Sales fell in the South and the West in August compared with July. Sales, however, rose in the Northeast and Midwest.

The new-homes sales report, combined with other recent economic reports showing a sharp drop in demand for big-ticket manufactured goods in August, suggested the economy lost momentum as it headed into the fall.

On Wall Street, investors looked to the weak home sales report as justification for another rate cut by the Federal Reserve. The Dow Jones industrial average was up around 20 points in morning trading.

Another report issued by Commerce showed the economy staged a rebound in the spring before a credit crisis raised new fears about longer-term business health.

New Homes Sales

The economy's 3.8 percent growth rate in the April-to-June quarter was the strongest showing in just over a year. Although the new reading for the second quarter was slightly less robust than a previous estimate of a 4 percent growth rate, it nonetheless marked a substantial improvement over the feeble 0.6 percent growth rate registered in the prior quarter.

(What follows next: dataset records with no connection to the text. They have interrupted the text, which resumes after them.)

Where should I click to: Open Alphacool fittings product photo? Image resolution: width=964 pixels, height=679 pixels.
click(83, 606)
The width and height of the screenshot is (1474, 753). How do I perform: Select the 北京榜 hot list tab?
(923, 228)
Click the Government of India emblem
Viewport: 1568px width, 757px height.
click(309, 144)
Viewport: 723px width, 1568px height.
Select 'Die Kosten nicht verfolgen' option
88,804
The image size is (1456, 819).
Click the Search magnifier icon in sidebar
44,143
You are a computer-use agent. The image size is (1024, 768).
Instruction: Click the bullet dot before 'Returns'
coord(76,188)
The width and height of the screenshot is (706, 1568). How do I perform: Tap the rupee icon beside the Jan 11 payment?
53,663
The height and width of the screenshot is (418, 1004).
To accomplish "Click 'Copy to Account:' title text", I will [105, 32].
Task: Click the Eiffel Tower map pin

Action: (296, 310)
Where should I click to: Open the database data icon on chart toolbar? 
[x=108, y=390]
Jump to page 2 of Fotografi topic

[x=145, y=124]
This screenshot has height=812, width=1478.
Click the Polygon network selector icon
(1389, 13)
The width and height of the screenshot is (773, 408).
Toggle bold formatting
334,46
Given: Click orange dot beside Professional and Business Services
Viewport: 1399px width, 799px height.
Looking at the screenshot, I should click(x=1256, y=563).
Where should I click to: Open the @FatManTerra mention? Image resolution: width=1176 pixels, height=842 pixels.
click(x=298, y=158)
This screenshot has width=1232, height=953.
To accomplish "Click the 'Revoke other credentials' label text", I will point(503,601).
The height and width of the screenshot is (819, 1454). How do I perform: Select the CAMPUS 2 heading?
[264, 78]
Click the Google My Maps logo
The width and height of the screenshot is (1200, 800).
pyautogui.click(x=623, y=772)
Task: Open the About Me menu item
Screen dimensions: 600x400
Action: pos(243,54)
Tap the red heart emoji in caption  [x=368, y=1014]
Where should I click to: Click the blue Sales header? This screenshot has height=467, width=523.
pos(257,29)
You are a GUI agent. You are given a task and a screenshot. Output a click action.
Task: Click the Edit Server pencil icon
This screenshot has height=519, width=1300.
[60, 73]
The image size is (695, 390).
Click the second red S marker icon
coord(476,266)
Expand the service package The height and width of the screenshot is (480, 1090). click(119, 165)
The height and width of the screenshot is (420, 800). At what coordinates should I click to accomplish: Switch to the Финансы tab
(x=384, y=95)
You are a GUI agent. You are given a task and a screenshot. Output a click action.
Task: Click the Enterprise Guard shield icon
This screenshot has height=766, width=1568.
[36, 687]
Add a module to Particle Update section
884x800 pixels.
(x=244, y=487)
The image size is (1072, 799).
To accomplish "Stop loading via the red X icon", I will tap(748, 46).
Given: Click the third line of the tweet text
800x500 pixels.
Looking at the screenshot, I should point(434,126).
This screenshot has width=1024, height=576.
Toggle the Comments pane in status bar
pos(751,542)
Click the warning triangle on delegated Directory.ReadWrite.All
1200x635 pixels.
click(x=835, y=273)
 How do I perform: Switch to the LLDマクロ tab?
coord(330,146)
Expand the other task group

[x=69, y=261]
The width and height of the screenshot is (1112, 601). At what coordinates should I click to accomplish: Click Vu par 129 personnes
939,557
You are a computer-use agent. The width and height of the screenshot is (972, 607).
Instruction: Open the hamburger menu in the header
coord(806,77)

Gross domestic product is the value of all goods and services produced within the United States and is considered the best barometer of the country's economic health.

The increase in the rate of growth, though, is likely to be fleeting. A deepening housing slump and a painful credit crunch since the spring has darkened the mood of individuals and businesses alike. That has led analysts to predict that economic growth has slowed considerably in the quarter that ends Sunday.

The National Association for Business Economics says it believes growth in the third quarter — the period from July through September — slowed to a pace of around 2.4 percent. It predicts the growth rate in the final three months of this year will be around 2.5 percent. Others think growth will turn out to be weaker than those projections.

Fears that the troubled housing market and credit problems could short-circuit the six-year-old economic expansion have shaken Wall Street. The biggest worry is that people and businesses will cut back on their spending and investment, throwing the economy into a tailspin.

Former Federal Reserve chief Alan Greenspan, in an interview with The Associated Press last week, said the odds of a recession are now higher than one-in-three but are still under 50 percent.